On July 14, 2020, Meghani Yardi, a 42-year-old pre-primary teacher felt an “extra growth” in her left breast. On further investigation, a tumour was confirmed and soon her fear of injections and the idea that “I may not have a breast ruined my peace of mind”.
But that was only till she met oncoplastic breast cancer surgeon Dr C B Koppiker. He explained to her that that she would not lose her breast and that the hollow created by removing the cancerous tumour would be filled up through ‘oncoplastic surgery’.
Now, nearly two years later, Yardi says “I cannot even see the incision on my breast till I specifically look for it.” “Even if I wear a halter neck top, at the most a slight line may be visible,” she smiled.
Breast cancer prevalence has been rising steadily in India, and is presently the most common cancer among females. Of the cases being reported, at least 14% are being detected at a late stage and approximately 50% are “locally advanced” at diagnosis. Mastectomy or breast removal is still performed widely in patients in India and South East Asia. However, the procedure has been associated with several long-term side effects such as body asymmetry, postural instability, depression, loss of self-esteem and poor quality of life.
But no woman should lose her breast to cancer, said Dr C B Koppiker, the director of Oncology Sciences at Jehangir Hospital and Medical Director Orchids Breast Health in Pune.
“The advantage of oncoplastic surgery is that it exterminates cancer safely and provides a cosmetically excellent outcome to a patient of breast cancer,” said Dr Koppikar who is also an honorary associate professor at University of East Anglia in the UK and is on the board of directors of Society of Oncoplastic Surgery (SOS) in the US.
Globally, breast conserving surgery is now the preferred procedure for breast cancer treatment and doctors such as Koppiker are working towards ensuring that oncoplastic conservative breast surgery gets a firm footing in India as well.
In the past, in cases such as Yardi’s, mastectomy along with reconstruction — instead of breast conservation — has been the norm.
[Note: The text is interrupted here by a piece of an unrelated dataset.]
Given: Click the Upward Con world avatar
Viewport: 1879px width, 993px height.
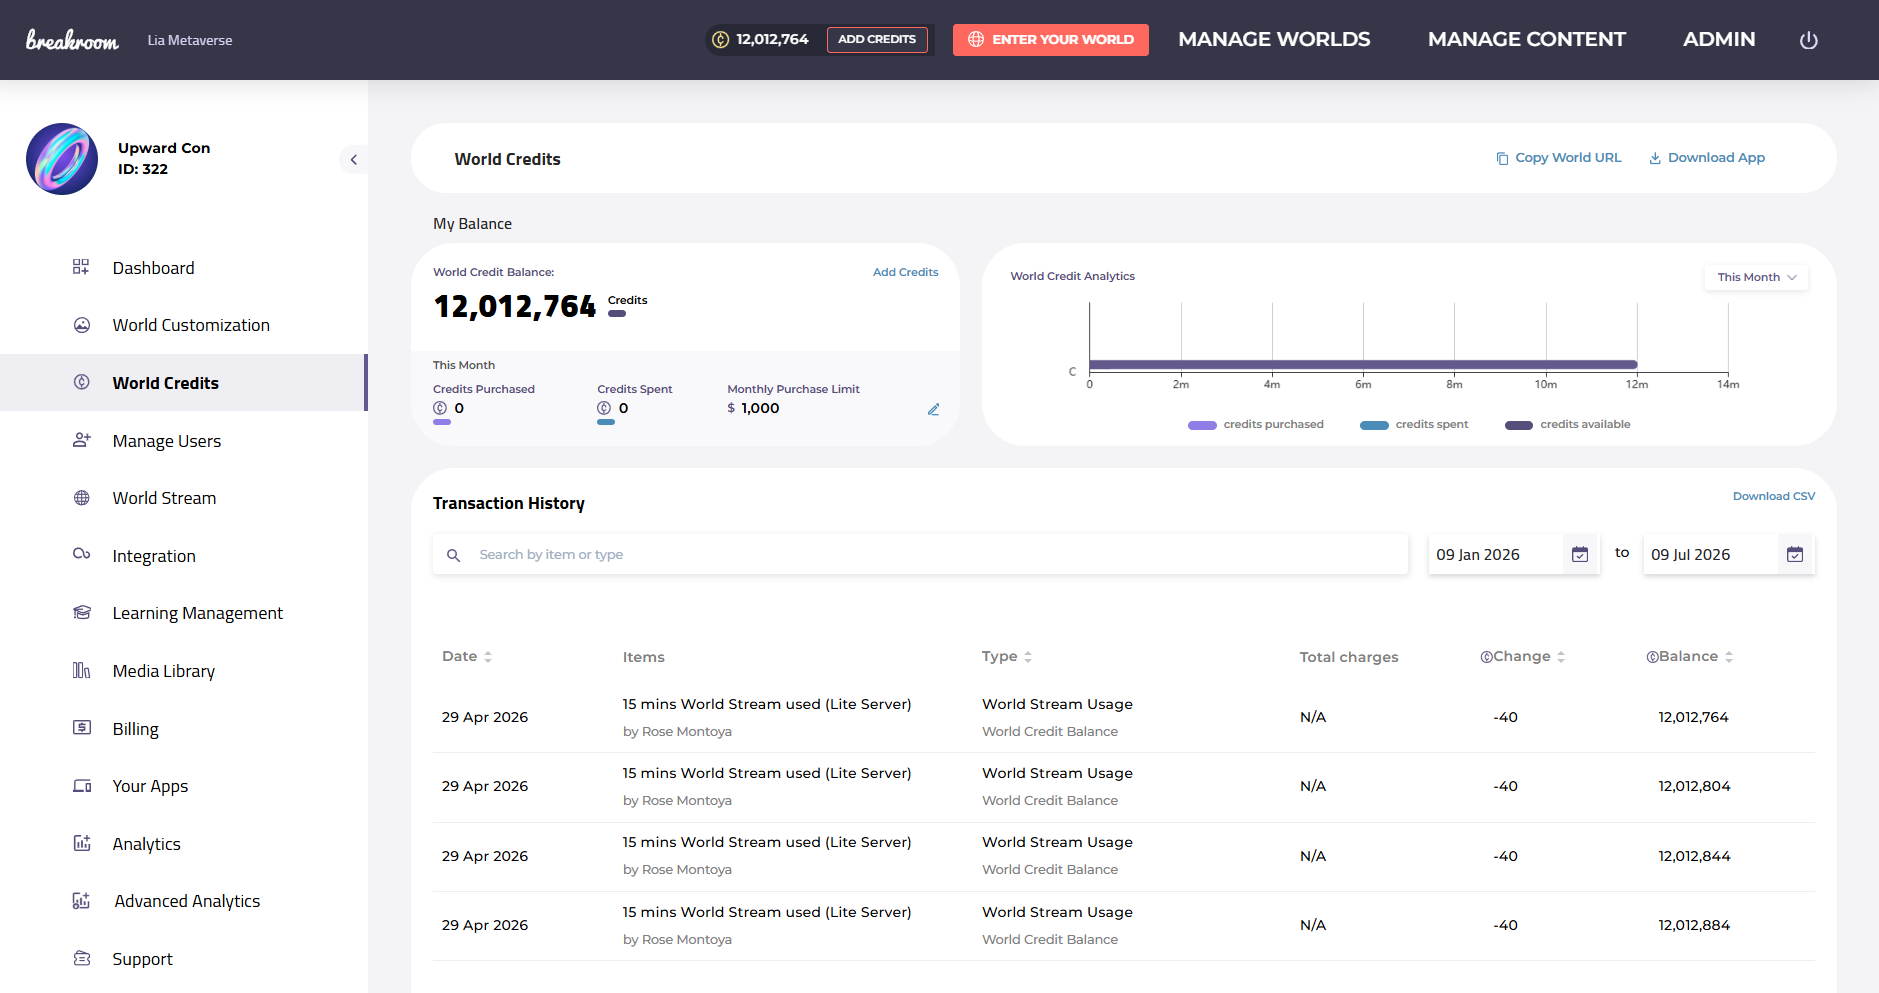Looking at the screenshot, I should pos(62,159).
Dr Koppiker uses a ‘perforator flap’, a volume replacement technique for breast conservation surgery.
“This technique is less invasive and conserves most of the natural breast tissue. Essentially what is done is the patient’s own extra tissue, which is always present on the chest wall, is taken to fill the hollow created in the breast after a large tumour is removed. The ‘perforator’ refers to branched blood vessels arising from the main artery which provides blood to the tissues/flaps to avoid tissue morbidity. These flaps are called ‘perforator flaps’ because they are supplied by a specific blood vessel which robustly ensures viability of this flap or tissue. These flaps can be rotated into the large cavity created by adequate removal of a tumour,” explained Dr Koppiker, who has performed over 2,000 breast surgeries and over 1,000 oncoplastic surgeries.
For women who have very small breasts and need reconstruction after removal of the tumour, there is the option of ‘autologous lower dermal sling (ALDS)’ procedure, an established one-stage procedure for implant-based immediate breast reconstruction surgery (IBRS).
The method is difficult to perform in small breasts because of the non-availability of excess lower tissue for the creation of an appropriately sized dermal sling. Breast reconstruction is also expensive in such situations and is shown to end in sub-optimal cosmetic outcomes. Hence several oncoplastic surgeons routinely use acellular dermal matrices (ADMs) which serve as a sling to hide the implant and provide robust support to the breast. But in developing countries like India, ADMs are not available.
For such cases, Dr Koppiker has developed a unique Advanced Autologous Lower Dermal Sling (A-ALDS) technique, which is a cost-effective and safe alternative to ADM-based reconstruction, and can be performed in a single setting.
“This procedure can be employed in patients with small breasts as it provides a dermal barrier flap, ensures good cosmetic outcome with aesthetic results and an overall positive impact on quality of life,” Dr Koppiker said.
Apart from addressing aesthetic and safety concerns, there is also a reduced rate of depression among patients opting for oncoplastic surgery.
“My patients are happier, not only with the way their breasts look but also with the fact that there no complications and the recovery time is short,” said Dr Koppiker, who also recently presented his ‘perforator flap’ work at the European Society for Medical Oncology (ESMO) Breast Cancer Congress in Berlin, Germany.
“Now, it is important to train the next generation of oncoplastic breast surgeons and bring about the change in quality of treatment for breast cancer patients,” added the doctor, who has so far trained over 500 surgeons from India, Indonesia, Nepal, Maldives, Bangladesh, Sri Lanka and Malaysia in oncoplastic techniques.